But I'd love to see the code to verify. Hopefully I just missed it when digging through the repo.
Hi. I designed most of FlatBuffers, so let me see if I can clarify:
Clearly, FlatBuffers seeks a different design tradeoff than Cap'n Proto. We wanted to retain all the flexibility of Protobufs, while having the advantages of the "zero parsing / zero allocation" approach. That brought us to the vtable design.
In use cases where performance matters, i.e. you are churning through a large amount of data, you will be accessing the same vtable repeatedly, and the cost of the extra indirection (and the code associated with it) will be masked by the memory latency of the main data you're going through. It will be (close to) "for free". Even in cases where that isn't the case, whether or not it is able to match Cap'n Proto's accessor code is less interesting than it being endlessly faster than Protobuf and most other serializers out there, given that it is just as flexible.
vtables are de-duped on the fly during construction. It is typically not expensive.
Note this tiny overhead holds for "tables", we also have naked "structs", which do not have the indirection overhead, but have no forwards/backwards compatability. Useful for things like 2d/3d vector types, colors, and other small POD types that are used a lot.
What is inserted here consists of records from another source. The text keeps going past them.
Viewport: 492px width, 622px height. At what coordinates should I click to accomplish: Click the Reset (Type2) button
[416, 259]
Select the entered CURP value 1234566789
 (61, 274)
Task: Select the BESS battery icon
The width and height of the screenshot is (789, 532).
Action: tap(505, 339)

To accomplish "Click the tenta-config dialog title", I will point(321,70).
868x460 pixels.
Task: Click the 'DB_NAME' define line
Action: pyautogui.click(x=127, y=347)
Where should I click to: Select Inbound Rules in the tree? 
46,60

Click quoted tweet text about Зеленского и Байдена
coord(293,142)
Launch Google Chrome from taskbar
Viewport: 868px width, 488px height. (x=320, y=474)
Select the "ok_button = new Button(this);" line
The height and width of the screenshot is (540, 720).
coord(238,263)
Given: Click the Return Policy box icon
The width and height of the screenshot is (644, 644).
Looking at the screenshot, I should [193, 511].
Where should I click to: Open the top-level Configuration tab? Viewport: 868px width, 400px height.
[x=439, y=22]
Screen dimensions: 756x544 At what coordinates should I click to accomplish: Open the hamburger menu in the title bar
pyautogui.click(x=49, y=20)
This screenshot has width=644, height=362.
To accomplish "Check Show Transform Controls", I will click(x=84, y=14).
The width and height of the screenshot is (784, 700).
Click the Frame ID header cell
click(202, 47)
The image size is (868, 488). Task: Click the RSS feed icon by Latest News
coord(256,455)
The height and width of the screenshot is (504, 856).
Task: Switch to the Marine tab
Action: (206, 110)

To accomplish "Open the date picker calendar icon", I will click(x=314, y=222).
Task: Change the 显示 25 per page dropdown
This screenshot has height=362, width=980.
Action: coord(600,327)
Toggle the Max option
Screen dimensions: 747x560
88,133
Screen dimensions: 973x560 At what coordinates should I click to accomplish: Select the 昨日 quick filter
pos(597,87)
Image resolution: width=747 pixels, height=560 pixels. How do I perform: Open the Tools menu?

FlatBuffers also has unions, which you should use instead of optionals when appropriate. We feel optionals have a lot of uses beyond just mere unions and forwards/backwards compatibility, however. Game objects can have a LOT of fields, many of which are often at their default value, and thus not stored on the wire. This gives significant compression. The zero-byte compression in Cap'n Proto is cool, but we prefer to not have to use additional buffers when reading. Optionals also give a lot of design freedom, i.e. you can add a field that you know is only needed for very few instances without fear of bloating your binaries, as an alternative to "subclassing", or indeed unions.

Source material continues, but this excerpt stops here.